··· EXERCISE MATERIAL ···
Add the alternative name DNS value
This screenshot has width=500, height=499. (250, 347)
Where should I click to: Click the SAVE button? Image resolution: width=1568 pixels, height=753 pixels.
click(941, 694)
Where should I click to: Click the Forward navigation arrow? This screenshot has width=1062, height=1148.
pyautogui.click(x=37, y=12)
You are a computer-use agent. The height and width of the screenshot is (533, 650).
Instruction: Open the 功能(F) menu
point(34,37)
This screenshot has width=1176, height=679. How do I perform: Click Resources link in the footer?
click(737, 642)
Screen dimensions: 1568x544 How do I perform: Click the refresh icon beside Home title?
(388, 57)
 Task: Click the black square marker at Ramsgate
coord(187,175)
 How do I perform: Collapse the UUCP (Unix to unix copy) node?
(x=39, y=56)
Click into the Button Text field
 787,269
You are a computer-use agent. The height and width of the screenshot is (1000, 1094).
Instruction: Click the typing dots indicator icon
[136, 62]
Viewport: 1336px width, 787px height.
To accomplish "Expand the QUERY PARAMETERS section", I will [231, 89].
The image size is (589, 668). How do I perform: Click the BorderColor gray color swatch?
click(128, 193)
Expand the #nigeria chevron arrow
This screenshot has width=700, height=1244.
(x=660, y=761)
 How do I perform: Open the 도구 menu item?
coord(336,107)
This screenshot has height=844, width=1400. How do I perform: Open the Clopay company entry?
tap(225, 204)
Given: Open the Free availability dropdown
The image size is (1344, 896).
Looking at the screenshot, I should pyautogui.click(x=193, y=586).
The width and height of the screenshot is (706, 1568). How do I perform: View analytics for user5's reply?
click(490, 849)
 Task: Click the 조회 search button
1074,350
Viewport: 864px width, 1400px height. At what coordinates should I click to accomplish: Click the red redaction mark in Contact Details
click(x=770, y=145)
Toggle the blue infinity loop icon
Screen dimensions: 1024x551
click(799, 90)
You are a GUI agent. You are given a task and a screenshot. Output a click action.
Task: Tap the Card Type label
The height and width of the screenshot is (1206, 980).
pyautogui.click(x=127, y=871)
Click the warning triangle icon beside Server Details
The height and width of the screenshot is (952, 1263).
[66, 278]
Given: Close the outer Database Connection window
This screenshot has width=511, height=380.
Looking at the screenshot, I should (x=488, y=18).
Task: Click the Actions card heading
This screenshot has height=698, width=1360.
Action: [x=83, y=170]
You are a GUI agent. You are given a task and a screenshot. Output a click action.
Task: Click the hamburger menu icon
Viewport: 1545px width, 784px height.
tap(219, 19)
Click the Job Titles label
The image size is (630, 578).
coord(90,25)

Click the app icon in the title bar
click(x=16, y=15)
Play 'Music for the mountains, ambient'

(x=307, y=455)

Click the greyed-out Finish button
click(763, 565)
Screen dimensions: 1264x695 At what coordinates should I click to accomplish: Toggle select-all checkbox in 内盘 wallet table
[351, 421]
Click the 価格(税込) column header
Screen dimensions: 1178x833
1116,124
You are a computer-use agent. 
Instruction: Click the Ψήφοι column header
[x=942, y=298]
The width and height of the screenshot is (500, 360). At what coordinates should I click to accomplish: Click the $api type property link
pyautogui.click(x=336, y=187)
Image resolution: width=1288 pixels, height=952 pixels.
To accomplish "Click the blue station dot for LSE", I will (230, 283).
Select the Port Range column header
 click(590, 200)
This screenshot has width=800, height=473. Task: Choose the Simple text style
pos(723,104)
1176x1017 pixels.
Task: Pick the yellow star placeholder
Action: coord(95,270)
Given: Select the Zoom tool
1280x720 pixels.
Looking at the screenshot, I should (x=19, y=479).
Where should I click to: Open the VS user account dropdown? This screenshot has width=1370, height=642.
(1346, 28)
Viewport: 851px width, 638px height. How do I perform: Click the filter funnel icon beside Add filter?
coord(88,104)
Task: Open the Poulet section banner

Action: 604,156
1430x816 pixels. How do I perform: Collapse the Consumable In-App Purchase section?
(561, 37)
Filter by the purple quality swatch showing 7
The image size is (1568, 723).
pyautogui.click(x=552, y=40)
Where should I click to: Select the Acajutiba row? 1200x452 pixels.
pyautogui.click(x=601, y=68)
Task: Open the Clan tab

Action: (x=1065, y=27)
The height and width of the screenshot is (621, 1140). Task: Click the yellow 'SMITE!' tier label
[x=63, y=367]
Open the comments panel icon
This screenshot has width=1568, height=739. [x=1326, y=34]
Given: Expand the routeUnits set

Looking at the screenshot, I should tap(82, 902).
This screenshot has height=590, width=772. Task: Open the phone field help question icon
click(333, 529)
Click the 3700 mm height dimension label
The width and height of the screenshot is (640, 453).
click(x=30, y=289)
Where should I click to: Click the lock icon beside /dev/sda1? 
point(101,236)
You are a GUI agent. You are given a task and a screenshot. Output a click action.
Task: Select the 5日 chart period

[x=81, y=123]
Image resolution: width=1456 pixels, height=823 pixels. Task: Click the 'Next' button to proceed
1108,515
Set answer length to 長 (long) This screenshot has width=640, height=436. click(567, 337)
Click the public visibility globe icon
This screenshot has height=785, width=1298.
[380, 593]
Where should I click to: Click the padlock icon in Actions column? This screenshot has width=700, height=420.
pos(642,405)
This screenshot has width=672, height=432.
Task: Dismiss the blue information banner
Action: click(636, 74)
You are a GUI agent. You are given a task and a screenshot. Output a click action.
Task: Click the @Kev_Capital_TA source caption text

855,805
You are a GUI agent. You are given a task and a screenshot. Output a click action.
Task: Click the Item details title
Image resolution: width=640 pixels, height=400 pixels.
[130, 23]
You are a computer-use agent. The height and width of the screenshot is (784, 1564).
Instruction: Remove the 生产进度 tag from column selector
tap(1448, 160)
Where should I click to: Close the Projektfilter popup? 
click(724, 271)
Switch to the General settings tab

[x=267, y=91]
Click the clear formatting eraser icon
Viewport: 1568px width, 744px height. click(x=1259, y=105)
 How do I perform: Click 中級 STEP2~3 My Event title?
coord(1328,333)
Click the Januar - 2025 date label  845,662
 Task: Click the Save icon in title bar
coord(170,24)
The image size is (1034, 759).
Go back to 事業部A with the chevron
···
HOW TO COMPLETE THIS TASK: Print the records again in full, exactly as they appear above.

ANSWER SECTION:
Add the alternative name DNS value
This screenshot has width=500, height=499. (250, 347)
Where should I click to: Click the SAVE button? Image resolution: width=1568 pixels, height=753 pixels.
click(941, 694)
Where should I click to: Click the Forward navigation arrow? This screenshot has width=1062, height=1148.
pyautogui.click(x=37, y=12)
You are a computer-use agent. The height and width of the screenshot is (533, 650).
Instruction: Open the 功能(F) menu
point(34,37)
This screenshot has width=1176, height=679. How do I perform: Click Resources link in the footer?
click(737, 642)
Screen dimensions: 1568x544 How do I perform: Click the refresh icon beside Home title?
(388, 57)
 Task: Click the black square marker at Ramsgate
coord(187,175)
 How do I perform: Collapse the UUCP (Unix to unix copy) node?
(x=39, y=56)
Click into the Button Text field
 787,269
You are a computer-use agent. The height and width of the screenshot is (1000, 1094).
Instruction: Click the typing dots indicator icon
[136, 62]
Viewport: 1336px width, 787px height.
To accomplish "Expand the QUERY PARAMETERS section", I will [231, 89].
The image size is (589, 668). How do I perform: Click the BorderColor gray color swatch?
click(128, 193)
Expand the #nigeria chevron arrow
This screenshot has width=700, height=1244.
(x=660, y=761)
 How do I perform: Open the 도구 menu item?
coord(336,107)
This screenshot has height=844, width=1400. How do I perform: Open the Clopay company entry?
tap(225, 204)
Given: Open the Free availability dropdown
The image size is (1344, 896).
Looking at the screenshot, I should pyautogui.click(x=193, y=586).
The width and height of the screenshot is (706, 1568). How do I perform: View analytics for user5's reply?
click(490, 849)
 Task: Click the 조회 search button
1074,350
Viewport: 864px width, 1400px height. At what coordinates should I click to accomplish: Click the red redaction mark in Contact Details
click(x=770, y=145)
Toggle the blue infinity loop icon
Screen dimensions: 1024x551
click(799, 90)
You are a GUI agent. You are given a task and a screenshot. Output a click action.
Task: Tap the Card Type label
The height and width of the screenshot is (1206, 980).
pyautogui.click(x=127, y=871)
Click the warning triangle icon beside Server Details
The height and width of the screenshot is (952, 1263).
[66, 278]
Given: Close the outer Database Connection window
This screenshot has width=511, height=380.
Looking at the screenshot, I should (x=488, y=18).
Task: Click the Actions card heading
This screenshot has height=698, width=1360.
Action: [x=83, y=170]
You are a GUI agent. You are given a task and a screenshot. Output a click action.
Task: Click the hamburger menu icon
Viewport: 1545px width, 784px height.
tap(219, 19)
Click the Job Titles label
The image size is (630, 578).
coord(90,25)

Click the app icon in the title bar
click(x=16, y=15)
Play 'Music for the mountains, ambient'

(x=307, y=455)

Click the greyed-out Finish button
click(763, 565)
Screen dimensions: 1264x695 At what coordinates should I click to accomplish: Toggle select-all checkbox in 内盘 wallet table
[351, 421]
Click the 価格(税込) column header
Screen dimensions: 1178x833
1116,124
You are a computer-use agent. 
Instruction: Click the Ψήφοι column header
[x=942, y=298]
The width and height of the screenshot is (500, 360). At what coordinates should I click to accomplish: Click the $api type property link
pyautogui.click(x=336, y=187)
Image resolution: width=1288 pixels, height=952 pixels.
To accomplish "Click the blue station dot for LSE", I will (230, 283).
Select the Port Range column header
 click(590, 200)
This screenshot has width=800, height=473. Task: Choose the Simple text style
pos(723,104)
1176x1017 pixels.
Task: Pick the yellow star placeholder
Action: coord(95,270)
Given: Select the Zoom tool
1280x720 pixels.
Looking at the screenshot, I should (x=19, y=479).
Where should I click to: Open the VS user account dropdown? This screenshot has width=1370, height=642.
(1346, 28)
Viewport: 851px width, 638px height. How do I perform: Click the filter funnel icon beside Add filter?
coord(88,104)
Task: Open the Poulet section banner

Action: 604,156
1430x816 pixels. How do I perform: Collapse the Consumable In-App Purchase section?
(561, 37)
Filter by the purple quality swatch showing 7
The image size is (1568, 723).
pyautogui.click(x=552, y=40)
Where should I click to: Select the Acajutiba row? 1200x452 pixels.
pyautogui.click(x=601, y=68)
Task: Open the Clan tab

Action: (x=1065, y=27)
The height and width of the screenshot is (621, 1140). Task: Click the yellow 'SMITE!' tier label
[x=63, y=367]
Open the comments panel icon
This screenshot has width=1568, height=739. [x=1326, y=34]
Given: Expand the routeUnits set

Looking at the screenshot, I should tap(82, 902).
This screenshot has height=590, width=772. Task: Open the phone field help question icon
click(333, 529)
Click the 3700 mm height dimension label
The width and height of the screenshot is (640, 453).
click(x=30, y=289)
Where should I click to: Click the lock icon beside /dev/sda1? 
point(101,236)
You are a GUI agent. You are given a task and a screenshot. Output a click action.
Task: Select the 5日 chart period

[x=81, y=123]
Image resolution: width=1456 pixels, height=823 pixels. Task: Click the 'Next' button to proceed
1108,515
Set answer length to 長 (long) This screenshot has width=640, height=436. click(567, 337)
Click the public visibility globe icon
This screenshot has height=785, width=1298.
[380, 593]
Where should I click to: Click the padlock icon in Actions column? This screenshot has width=700, height=420.
pos(642,405)
This screenshot has width=672, height=432.
Task: Dismiss the blue information banner
Action: click(636, 74)
You are a GUI agent. You are given a task and a screenshot. Output a click action.
Task: Click the @Kev_Capital_TA source caption text

855,805
You are a GUI agent. You are given a task and a screenshot. Output a click action.
Task: Click the Item details title
Image resolution: width=640 pixels, height=400 pixels.
[130, 23]
You are a computer-use agent. The height and width of the screenshot is (784, 1564).
Instruction: Remove the 生产进度 tag from column selector
tap(1448, 160)
Where should I click to: Close the Projektfilter popup? 
click(724, 271)
Switch to the General settings tab

[x=267, y=91]
Click the clear formatting eraser icon
Viewport: 1568px width, 744px height. click(x=1259, y=105)
 How do I perform: Click 中級 STEP2~3 My Event title?
coord(1328,333)
Click the Januar - 2025 date label  845,662
 Task: Click the Save icon in title bar
coord(170,24)
The image size is (1034, 759).
Go back to 事業部A with the chevron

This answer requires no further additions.